[Provided information Boundary: Start]

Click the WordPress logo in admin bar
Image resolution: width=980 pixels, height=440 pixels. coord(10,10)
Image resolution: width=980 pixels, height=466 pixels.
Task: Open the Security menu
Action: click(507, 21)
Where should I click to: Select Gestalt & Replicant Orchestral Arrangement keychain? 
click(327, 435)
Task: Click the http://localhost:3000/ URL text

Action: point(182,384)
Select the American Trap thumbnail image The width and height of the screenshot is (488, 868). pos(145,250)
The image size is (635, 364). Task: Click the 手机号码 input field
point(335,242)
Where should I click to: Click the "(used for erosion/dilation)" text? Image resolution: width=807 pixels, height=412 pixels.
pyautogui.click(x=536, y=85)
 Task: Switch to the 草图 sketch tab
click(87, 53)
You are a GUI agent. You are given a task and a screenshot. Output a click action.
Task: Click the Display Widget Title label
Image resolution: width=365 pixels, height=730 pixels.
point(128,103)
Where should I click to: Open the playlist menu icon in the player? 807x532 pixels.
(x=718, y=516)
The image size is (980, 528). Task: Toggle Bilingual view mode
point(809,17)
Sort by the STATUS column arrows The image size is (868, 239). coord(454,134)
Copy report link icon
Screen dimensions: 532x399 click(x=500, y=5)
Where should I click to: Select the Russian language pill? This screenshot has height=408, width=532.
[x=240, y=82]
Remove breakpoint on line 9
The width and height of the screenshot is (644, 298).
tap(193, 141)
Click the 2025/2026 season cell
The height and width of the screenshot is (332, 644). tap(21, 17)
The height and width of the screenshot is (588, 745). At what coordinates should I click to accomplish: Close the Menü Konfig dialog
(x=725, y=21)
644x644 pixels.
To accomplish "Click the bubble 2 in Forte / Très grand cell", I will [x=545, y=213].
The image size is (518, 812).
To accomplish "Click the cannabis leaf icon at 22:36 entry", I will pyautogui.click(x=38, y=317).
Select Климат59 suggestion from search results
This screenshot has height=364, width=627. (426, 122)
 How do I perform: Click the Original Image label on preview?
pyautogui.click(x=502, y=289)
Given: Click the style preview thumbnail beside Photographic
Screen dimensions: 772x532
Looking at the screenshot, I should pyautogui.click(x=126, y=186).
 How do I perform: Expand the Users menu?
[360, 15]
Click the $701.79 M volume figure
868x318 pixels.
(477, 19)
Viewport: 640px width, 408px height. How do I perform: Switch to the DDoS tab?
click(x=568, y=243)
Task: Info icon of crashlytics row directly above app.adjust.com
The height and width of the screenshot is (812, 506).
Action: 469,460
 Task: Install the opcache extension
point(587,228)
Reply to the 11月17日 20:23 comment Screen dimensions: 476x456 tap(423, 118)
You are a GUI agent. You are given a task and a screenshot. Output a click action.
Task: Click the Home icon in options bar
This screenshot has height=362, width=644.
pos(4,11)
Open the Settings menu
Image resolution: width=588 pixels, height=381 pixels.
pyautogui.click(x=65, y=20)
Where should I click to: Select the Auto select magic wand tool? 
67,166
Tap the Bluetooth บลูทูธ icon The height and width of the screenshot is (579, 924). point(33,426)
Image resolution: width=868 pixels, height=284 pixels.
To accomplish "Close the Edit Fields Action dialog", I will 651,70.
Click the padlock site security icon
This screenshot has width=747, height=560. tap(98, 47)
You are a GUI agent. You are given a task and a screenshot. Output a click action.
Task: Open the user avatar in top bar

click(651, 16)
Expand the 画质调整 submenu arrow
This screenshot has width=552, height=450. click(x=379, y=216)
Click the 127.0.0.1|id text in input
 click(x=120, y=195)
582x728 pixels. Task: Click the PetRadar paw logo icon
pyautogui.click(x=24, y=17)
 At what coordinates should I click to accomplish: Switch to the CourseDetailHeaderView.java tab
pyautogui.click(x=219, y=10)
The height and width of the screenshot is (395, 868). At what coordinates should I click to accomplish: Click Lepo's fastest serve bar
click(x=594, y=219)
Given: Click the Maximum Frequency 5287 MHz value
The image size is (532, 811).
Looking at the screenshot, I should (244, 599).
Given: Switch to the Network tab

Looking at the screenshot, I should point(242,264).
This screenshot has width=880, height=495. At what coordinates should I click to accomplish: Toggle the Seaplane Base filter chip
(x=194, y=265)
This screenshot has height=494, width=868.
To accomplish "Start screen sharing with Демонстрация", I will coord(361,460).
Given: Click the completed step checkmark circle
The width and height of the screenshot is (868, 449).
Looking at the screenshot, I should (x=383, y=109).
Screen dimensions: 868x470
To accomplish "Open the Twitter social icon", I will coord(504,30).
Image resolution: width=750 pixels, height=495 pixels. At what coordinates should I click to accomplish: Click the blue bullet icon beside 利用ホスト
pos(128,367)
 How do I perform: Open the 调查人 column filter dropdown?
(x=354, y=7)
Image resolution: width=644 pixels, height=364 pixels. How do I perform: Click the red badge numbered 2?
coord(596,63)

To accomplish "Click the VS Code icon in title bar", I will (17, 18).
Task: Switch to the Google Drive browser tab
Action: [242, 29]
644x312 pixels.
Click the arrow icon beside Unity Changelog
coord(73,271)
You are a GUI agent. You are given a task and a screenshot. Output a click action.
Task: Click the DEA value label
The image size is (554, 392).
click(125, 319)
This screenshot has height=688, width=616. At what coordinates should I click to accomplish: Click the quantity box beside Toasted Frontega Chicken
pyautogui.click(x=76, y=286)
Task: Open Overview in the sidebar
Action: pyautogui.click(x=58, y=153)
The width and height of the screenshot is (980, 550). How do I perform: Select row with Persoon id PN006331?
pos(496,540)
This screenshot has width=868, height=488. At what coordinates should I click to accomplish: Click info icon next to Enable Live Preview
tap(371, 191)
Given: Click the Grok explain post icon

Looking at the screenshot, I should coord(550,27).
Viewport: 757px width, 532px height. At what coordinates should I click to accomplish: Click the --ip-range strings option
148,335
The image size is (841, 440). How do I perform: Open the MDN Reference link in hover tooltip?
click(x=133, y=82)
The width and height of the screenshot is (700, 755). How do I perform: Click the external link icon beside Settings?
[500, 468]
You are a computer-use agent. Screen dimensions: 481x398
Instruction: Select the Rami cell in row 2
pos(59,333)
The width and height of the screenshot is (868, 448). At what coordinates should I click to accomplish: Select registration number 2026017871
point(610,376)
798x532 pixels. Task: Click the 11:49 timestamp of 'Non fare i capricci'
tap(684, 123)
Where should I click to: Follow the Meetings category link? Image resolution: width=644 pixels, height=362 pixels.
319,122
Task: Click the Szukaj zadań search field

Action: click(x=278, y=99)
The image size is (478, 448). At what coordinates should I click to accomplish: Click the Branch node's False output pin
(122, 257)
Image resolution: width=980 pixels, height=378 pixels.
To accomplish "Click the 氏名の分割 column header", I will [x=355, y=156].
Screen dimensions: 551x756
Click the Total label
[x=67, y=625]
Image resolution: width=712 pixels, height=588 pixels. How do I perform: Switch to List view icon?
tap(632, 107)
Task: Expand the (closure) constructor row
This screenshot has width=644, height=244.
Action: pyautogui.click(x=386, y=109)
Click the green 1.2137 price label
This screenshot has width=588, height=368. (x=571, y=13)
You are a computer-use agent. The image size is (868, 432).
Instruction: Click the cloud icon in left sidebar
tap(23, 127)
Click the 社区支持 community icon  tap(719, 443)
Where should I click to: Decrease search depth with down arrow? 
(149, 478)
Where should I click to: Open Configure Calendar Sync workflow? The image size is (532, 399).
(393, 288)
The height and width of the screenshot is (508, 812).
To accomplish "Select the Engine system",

[Provided information Boundary: End]

The problem:
An exact number is called for here: how many lines across the records contain the word "value". Nothing else belongs in the answer.

Exercise output:
2